#### [PROBLEM STATEMENT]
Could you copy the lines below exactly, leaving none out?

#### [DATA PROVIDED]
◇ ◇ ◇ ◇ ◇
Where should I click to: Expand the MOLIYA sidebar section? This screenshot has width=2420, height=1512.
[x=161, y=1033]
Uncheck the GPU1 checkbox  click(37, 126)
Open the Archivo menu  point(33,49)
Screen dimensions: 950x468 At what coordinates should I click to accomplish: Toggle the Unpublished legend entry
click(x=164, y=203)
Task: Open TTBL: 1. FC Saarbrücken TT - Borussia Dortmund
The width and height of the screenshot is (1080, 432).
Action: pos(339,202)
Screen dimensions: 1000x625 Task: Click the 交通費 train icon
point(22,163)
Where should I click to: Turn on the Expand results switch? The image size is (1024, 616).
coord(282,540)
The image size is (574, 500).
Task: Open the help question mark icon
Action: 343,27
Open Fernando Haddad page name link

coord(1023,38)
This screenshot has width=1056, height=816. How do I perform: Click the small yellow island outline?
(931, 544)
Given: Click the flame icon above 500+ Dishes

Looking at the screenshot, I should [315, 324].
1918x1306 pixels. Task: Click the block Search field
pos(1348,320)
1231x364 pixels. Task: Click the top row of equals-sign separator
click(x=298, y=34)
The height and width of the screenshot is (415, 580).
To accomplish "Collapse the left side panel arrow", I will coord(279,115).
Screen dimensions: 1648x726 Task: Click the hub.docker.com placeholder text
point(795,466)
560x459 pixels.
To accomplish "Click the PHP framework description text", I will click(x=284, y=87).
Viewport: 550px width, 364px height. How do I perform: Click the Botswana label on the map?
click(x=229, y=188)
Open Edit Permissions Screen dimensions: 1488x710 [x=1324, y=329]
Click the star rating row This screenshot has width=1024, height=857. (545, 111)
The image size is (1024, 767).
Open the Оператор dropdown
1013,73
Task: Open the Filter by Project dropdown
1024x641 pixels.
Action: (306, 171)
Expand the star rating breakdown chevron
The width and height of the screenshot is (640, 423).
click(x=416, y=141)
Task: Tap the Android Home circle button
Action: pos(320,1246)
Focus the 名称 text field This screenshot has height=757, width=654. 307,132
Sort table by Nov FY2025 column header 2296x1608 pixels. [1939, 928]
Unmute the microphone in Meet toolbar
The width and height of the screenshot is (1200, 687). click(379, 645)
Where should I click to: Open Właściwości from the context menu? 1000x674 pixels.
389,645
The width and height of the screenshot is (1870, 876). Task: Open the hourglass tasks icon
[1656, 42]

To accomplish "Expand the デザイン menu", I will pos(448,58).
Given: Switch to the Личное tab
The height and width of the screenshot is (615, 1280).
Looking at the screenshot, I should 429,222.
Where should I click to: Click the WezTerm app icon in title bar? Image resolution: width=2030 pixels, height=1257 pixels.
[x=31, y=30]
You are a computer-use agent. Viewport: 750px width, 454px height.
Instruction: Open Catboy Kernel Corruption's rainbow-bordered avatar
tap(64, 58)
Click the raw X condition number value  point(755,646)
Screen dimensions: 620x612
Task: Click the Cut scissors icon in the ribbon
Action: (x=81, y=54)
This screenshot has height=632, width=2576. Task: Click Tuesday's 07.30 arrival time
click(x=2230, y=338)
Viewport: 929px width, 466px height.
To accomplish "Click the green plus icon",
◇ ◇ ◇ ◇ ◇
#### [EXERCISE RESPONSE]
Where should I click to: Expand the MOLIYA sidebar section? This screenshot has width=2420, height=1512.
[x=161, y=1033]
Uncheck the GPU1 checkbox  click(37, 126)
Open the Archivo menu  point(33,49)
Screen dimensions: 950x468 At what coordinates should I click to accomplish: Toggle the Unpublished legend entry
click(x=164, y=203)
Task: Open TTBL: 1. FC Saarbrücken TT - Borussia Dortmund
The width and height of the screenshot is (1080, 432).
Action: pos(339,202)
Screen dimensions: 1000x625 Task: Click the 交通費 train icon
point(22,163)
Where should I click to: Turn on the Expand results switch? The image size is (1024, 616).
coord(282,540)
The image size is (574, 500).
Task: Open the help question mark icon
Action: 343,27
Open Fernando Haddad page name link

coord(1023,38)
This screenshot has width=1056, height=816. How do I perform: Click the small yellow island outline?
(931, 544)
Given: Click the flame icon above 500+ Dishes

Looking at the screenshot, I should [315, 324].
1918x1306 pixels. Task: Click the block Search field
pos(1348,320)
1231x364 pixels. Task: Click the top row of equals-sign separator
click(x=298, y=34)
The height and width of the screenshot is (415, 580).
To accomplish "Collapse the left side panel arrow", I will coord(279,115).
Screen dimensions: 1648x726 Task: Click the hub.docker.com placeholder text
point(795,466)
560x459 pixels.
To accomplish "Click the PHP framework description text", I will click(x=284, y=87).
Viewport: 550px width, 364px height. How do I perform: Click the Botswana label on the map?
click(x=229, y=188)
Open Edit Permissions Screen dimensions: 1488x710 [x=1324, y=329]
Click the star rating row This screenshot has width=1024, height=857. (545, 111)
The image size is (1024, 767).
Open the Оператор dropdown
1013,73
Task: Open the Filter by Project dropdown
1024x641 pixels.
Action: (306, 171)
Expand the star rating breakdown chevron
The width and height of the screenshot is (640, 423).
click(x=416, y=141)
Task: Tap the Android Home circle button
Action: pos(320,1246)
Focus the 名称 text field This screenshot has height=757, width=654. 307,132
Sort table by Nov FY2025 column header 2296x1608 pixels. [1939, 928]
Unmute the microphone in Meet toolbar
The width and height of the screenshot is (1200, 687). click(379, 645)
Where should I click to: Open Właściwości from the context menu? 1000x674 pixels.
389,645
The width and height of the screenshot is (1870, 876). Task: Open the hourglass tasks icon
[1656, 42]

To accomplish "Expand the デザイン menu", I will pos(448,58).
Given: Switch to the Личное tab
The height and width of the screenshot is (615, 1280).
Looking at the screenshot, I should 429,222.
Where should I click to: Click the WezTerm app icon in title bar? Image resolution: width=2030 pixels, height=1257 pixels.
[x=31, y=30]
You are a computer-use agent. Viewport: 750px width, 454px height.
Instruction: Open Catboy Kernel Corruption's rainbow-bordered avatar
tap(64, 58)
Click the raw X condition number value  point(755,646)
Screen dimensions: 620x612
Task: Click the Cut scissors icon in the ribbon
Action: (x=81, y=54)
This screenshot has height=632, width=2576. Task: Click Tuesday's 07.30 arrival time
click(x=2230, y=338)
Viewport: 929px width, 466px height.
To accomplish "Click the green plus icon",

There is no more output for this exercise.